# What you should do
Your reply is to be the lines below, exactly as written, with images omitted.

# Exercise input
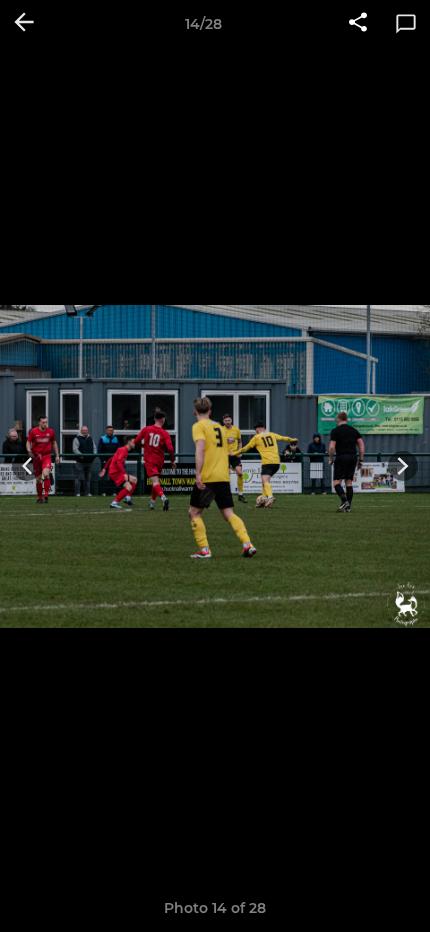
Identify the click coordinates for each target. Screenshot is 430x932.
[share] (358, 24)
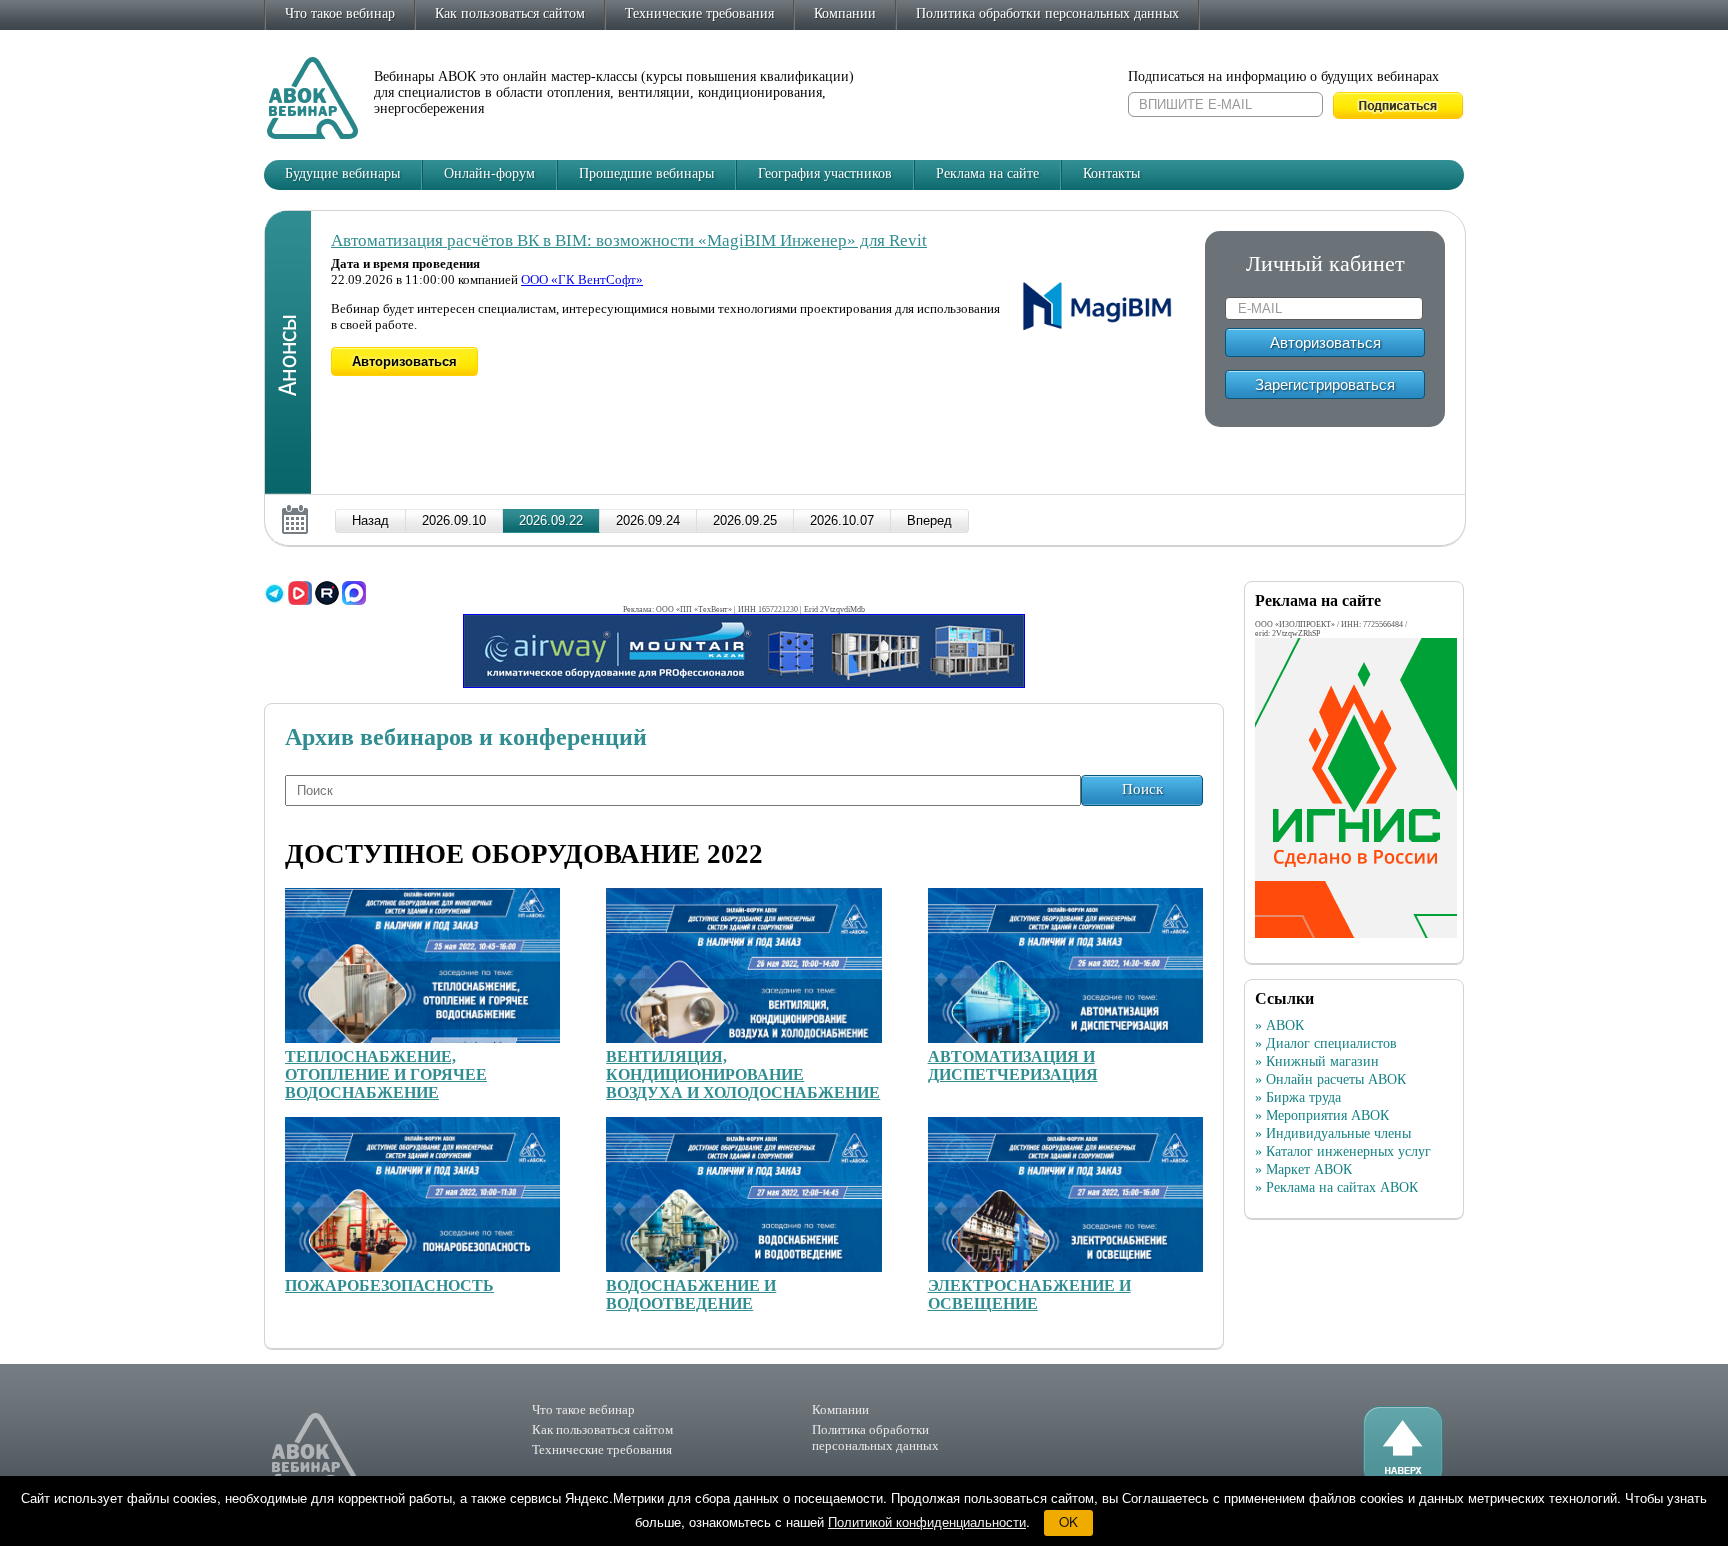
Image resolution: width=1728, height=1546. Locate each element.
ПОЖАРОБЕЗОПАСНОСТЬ (389, 1285)
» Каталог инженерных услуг (1343, 1151)
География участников (825, 173)
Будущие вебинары (342, 173)
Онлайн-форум (489, 173)
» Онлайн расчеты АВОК (1330, 1079)
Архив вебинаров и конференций (466, 737)
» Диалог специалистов (1326, 1043)
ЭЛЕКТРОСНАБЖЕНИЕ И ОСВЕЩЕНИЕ (1029, 1294)
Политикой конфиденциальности (927, 1521)
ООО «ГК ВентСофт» (582, 279)
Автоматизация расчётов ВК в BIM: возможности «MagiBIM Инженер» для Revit (629, 240)
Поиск (1142, 789)
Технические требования (699, 13)
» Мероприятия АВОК (1322, 1115)
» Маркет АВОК (1303, 1169)
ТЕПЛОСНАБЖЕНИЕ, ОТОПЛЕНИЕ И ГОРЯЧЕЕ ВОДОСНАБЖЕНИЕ (386, 1074)
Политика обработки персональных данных (1047, 13)
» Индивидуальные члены (1333, 1133)
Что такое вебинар (340, 13)
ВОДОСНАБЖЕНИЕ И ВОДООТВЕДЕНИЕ (691, 1294)
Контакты (1111, 173)
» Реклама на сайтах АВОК (1336, 1187)
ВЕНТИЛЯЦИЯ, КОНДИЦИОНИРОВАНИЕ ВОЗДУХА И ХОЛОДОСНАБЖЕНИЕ (743, 1074)
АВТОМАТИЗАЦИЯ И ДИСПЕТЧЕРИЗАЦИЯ (1013, 1065)
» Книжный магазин (1317, 1061)
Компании (845, 13)
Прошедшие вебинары (646, 173)
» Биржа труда (1298, 1097)
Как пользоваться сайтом (510, 13)
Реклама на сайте (987, 173)
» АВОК (1279, 1025)
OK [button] (1068, 1521)
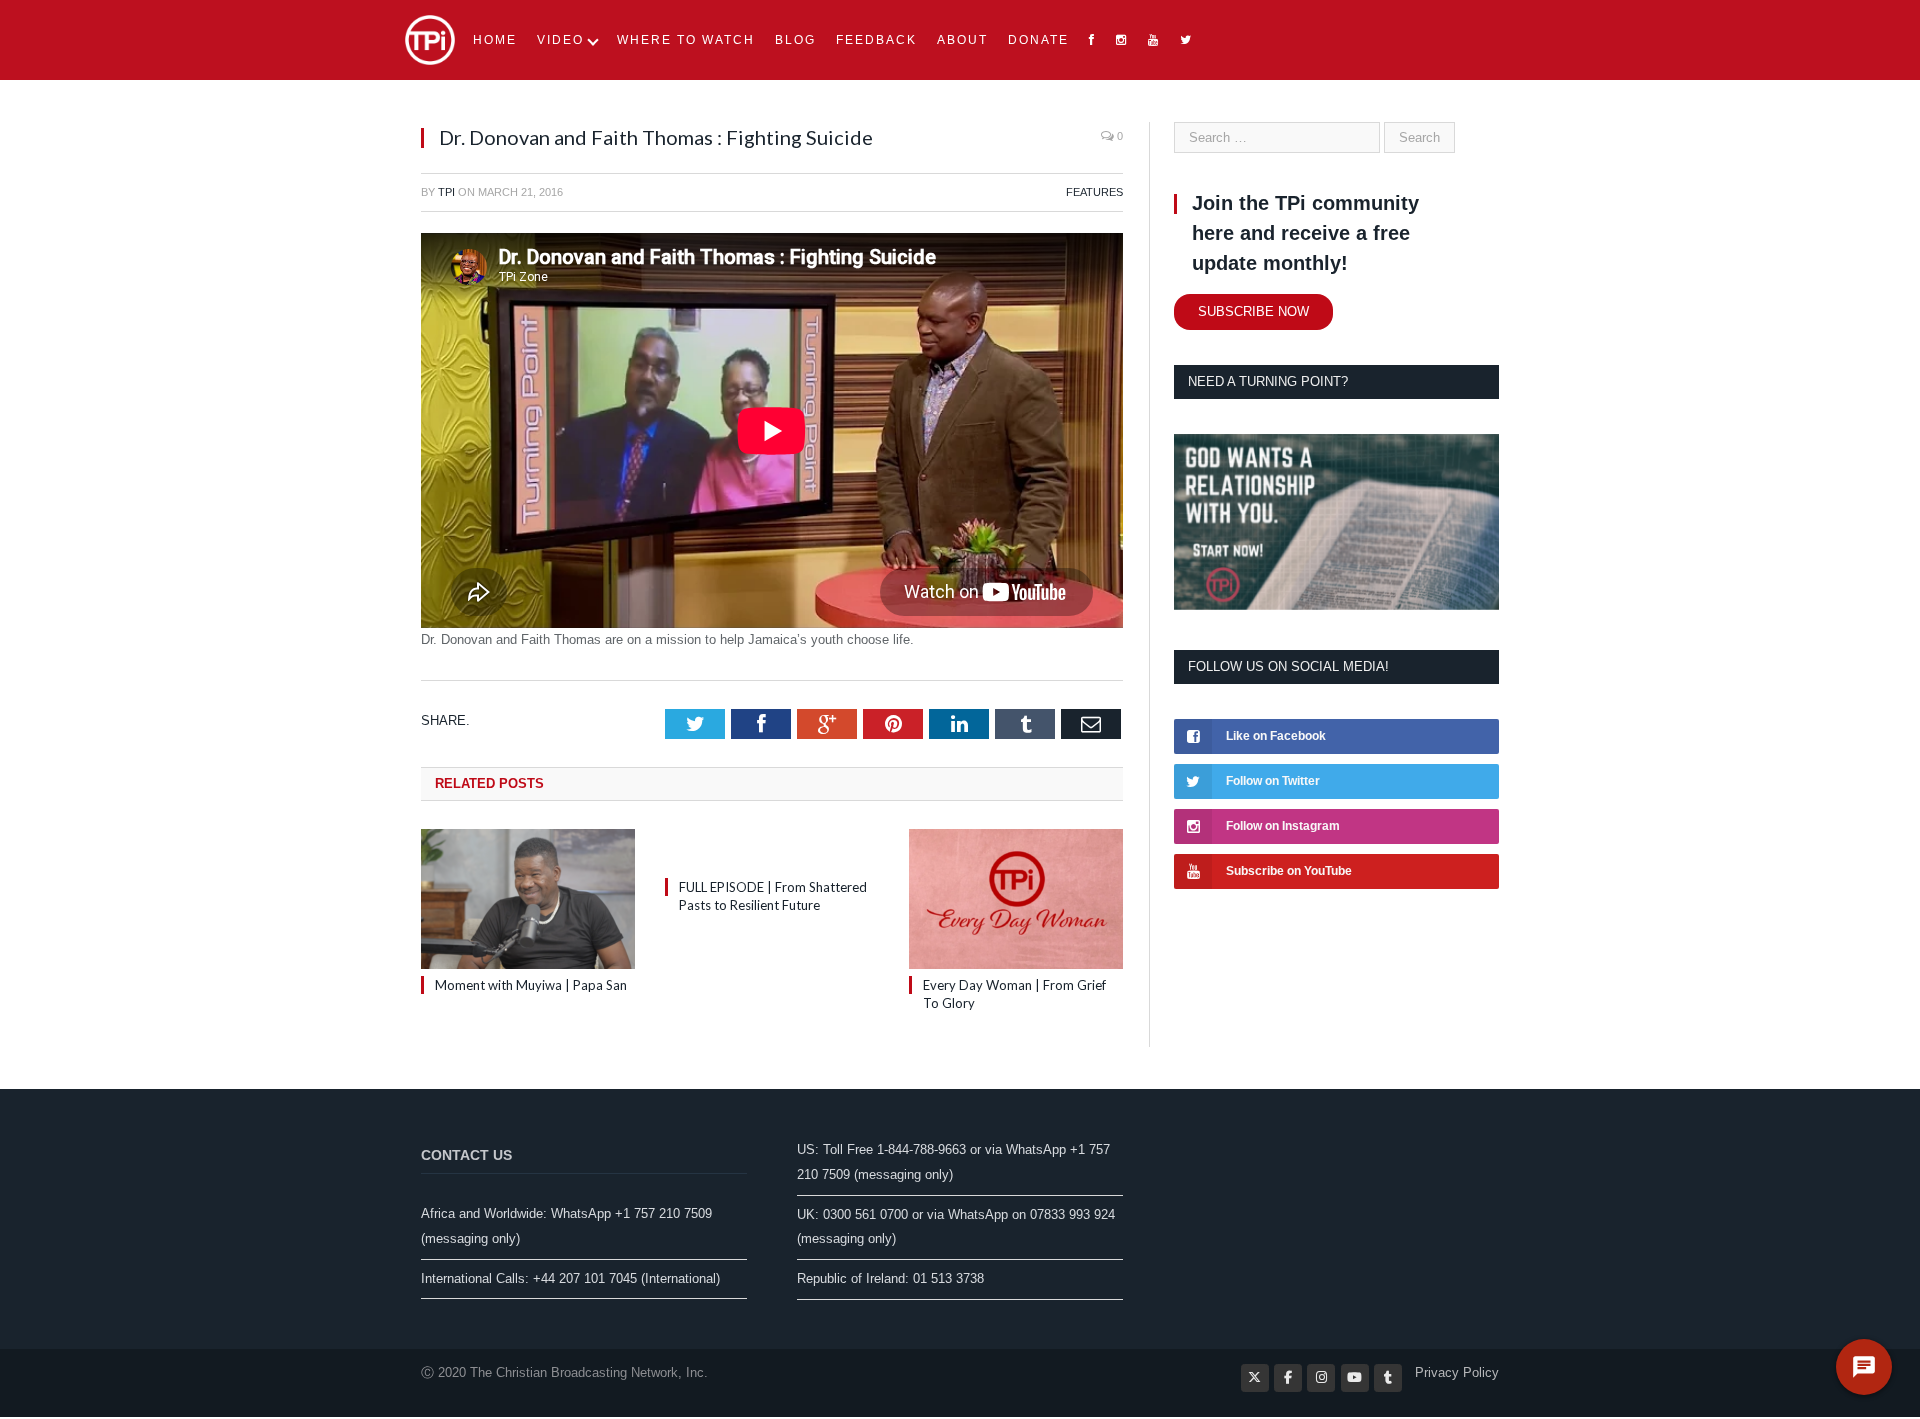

# Worked solution
Identify the click coordinates for each target. Screenshot is 430x932.
[share] (358, 24)
Image resolution: width=1728, height=1546. Locate each element.
ПОЖАРОБЕЗОПАСНОСТЬ (389, 1285)
» Каталог инженерных услуг (1343, 1151)
География участников (825, 173)
Будущие вебинары (342, 173)
Онлайн-форум (489, 173)
» Онлайн расчеты АВОК (1330, 1079)
Архив вебинаров и конференций (466, 737)
» Диалог специалистов (1326, 1043)
ЭЛЕКТРОСНАБЖЕНИЕ И ОСВЕЩЕНИЕ (1029, 1294)
Политикой конфиденциальности (927, 1521)
ООО «ГК ВентСофт» (582, 279)
Автоматизация расчётов ВК в BIM: возможности «MagiBIM Инженер» для Revit (629, 240)
Поиск (1142, 789)
Технические требования (699, 13)
» Мероприятия АВОК (1322, 1115)
» Маркет АВОК (1303, 1169)
ТЕПЛОСНАБЖЕНИЕ, ОТОПЛЕНИЕ И ГОРЯЧЕЕ ВОДОСНАБЖЕНИЕ (386, 1074)
Политика обработки персональных данных (1047, 13)
» Индивидуальные члены (1333, 1133)
Что такое вебинар (340, 13)
ВОДОСНАБЖЕНИЕ И ВОДООТВЕДЕНИЕ (691, 1294)
Контакты (1111, 173)
» Реклама на сайтах АВОК (1336, 1187)
ВЕНТИЛЯЦИЯ, КОНДИЦИОНИРОВАНИЕ ВОЗДУХА И ХОЛОДОСНАБЖЕНИЕ (743, 1074)
АВТОМАТИЗАЦИЯ И ДИСПЕТЧЕРИЗАЦИЯ (1013, 1065)
» Книжный магазин (1317, 1061)
Компании (845, 13)
Прошедшие вебинары (646, 173)
» Биржа труда (1298, 1097)
Как пользоваться сайтом (510, 13)
Реклама на сайте (987, 173)
» АВОК (1279, 1025)
OK [button] (1068, 1521)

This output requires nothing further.